This is obviously a hugely over-simplified description of basic caching, and the use of an image is fine in this case as you don't have to worry about stale data i.e. how often will the actual image change? In your case, databases are hugely different. If you cache data then how can you guarantee that there won't be an instant mismatch between your real data and your cached data? Querying a database is not always a CPU intensive task also (granted you have to consider how the database is designed in terms of indexing, table size etc) but in most cases querying a well designed database is far more intensive on disk I/O than it is on CPU cycles.
First, you need to look at your database design and secondly your queries. For example are you normalizing your database correctly, are your queries trawling through huge amounts of data when you could just archive, are you joining tables on non-indexed fields, are your where clauses querying fields that could be indexed (IN is particulary bad in these cases).
I recommend you get hold of a query analyzer and spend some time optimizing your table structure and queries to find that bottle neck before looking into more drastic changes.

Reference : http://msdn.microsoft.com/en-us/library/ee817646.aspx
Performance : Caching techniques are commonly used to improve application performance by storing relevant data as close as possible to the data consumer, thus avoiding repetitive data creation, processing, and transportation.
For example, storing data that does not change, such as a list of countries, in a cache can improve performance by minimizing data access operations and eliminating the need to recreate the same data for each request.
Scalability : The same data, business functionality, and user interface fragments are often required by many users and processes in an application. If this information is processed for each request, valuable resources are wasted recreating the same output. Instead, you can store the results in a cache and reuse them for each request. This improves the scalability of your application because as the user base increases, the demand for server resources for these tasks remains constant.
For example, in a Web application the Web server is required to render the user interface for each user request. You can cache the rendered page in the ASP.NET output cache to be used for future requests, freeing resources to be used for other purposes.
Caching data can also help scale the resources of your database server. By storing frequently used data in a cache, fewer database requests are made, meaning that more users can be served.
Availability : Occasionally the services that provide information to your application may be unavailable. By storing that data in another place, your application may be able to survive system failures such as network latency, Web service problems, or hardware failures.
For example, each time a user requests information from your data store, you can return the information and also cache the results, updating the cache on each request. If the data store then becomes unavailable, you can still service requests using the cached data until the data store comes back online.

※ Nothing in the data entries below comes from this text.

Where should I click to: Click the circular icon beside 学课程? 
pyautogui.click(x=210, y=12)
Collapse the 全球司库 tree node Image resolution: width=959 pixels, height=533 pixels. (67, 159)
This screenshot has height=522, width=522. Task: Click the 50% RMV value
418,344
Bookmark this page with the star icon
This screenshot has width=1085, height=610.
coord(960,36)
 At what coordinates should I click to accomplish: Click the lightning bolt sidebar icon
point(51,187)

You need to profile your seem and find out where the bottle necking is happening. Cacheing is the best type of page load, its one that doesn't hit the server at all. You can build a very simple caching system that only reloads the information ever 15 minutes. So, if the page was cached in the last 15 minutes it gives them a pre-rendered page. The page loaded once, it creates a temp file. every 15 minutes you create a new on (if someone loads that page).
Caching only stores a file that the server has already done the work for. The work to create the file is already done and your simply storing it.

You use the terms 'performance' and 'speed'. I'll assume 'performance' relates to CPU cycles on your web server and that 'speed' relates to the time it takes to serve the page to the user. You want to maximize web server 'performance' ( by lowering the total number of CPU cycles needed to serve pages ) whilst maximizing 'speed' ( lowering the time it takes to serve a web page ).
The good news for you is that Caching can improve both of these metrics at the same time. By caching content you create an output page that is stored in the cache and can be served repeatedly to users directly without having to re-execute PHP code that originally created this output page ( thus lowering CPU cycles ). Fetching a cached page from cache consumes less CPU cycles than re-executing PHP code.
Caching is particularly good for web pages that are generally the same for all users who request the page - for example in a wiki, and for pages that generally do not change all too often - again, a wiki.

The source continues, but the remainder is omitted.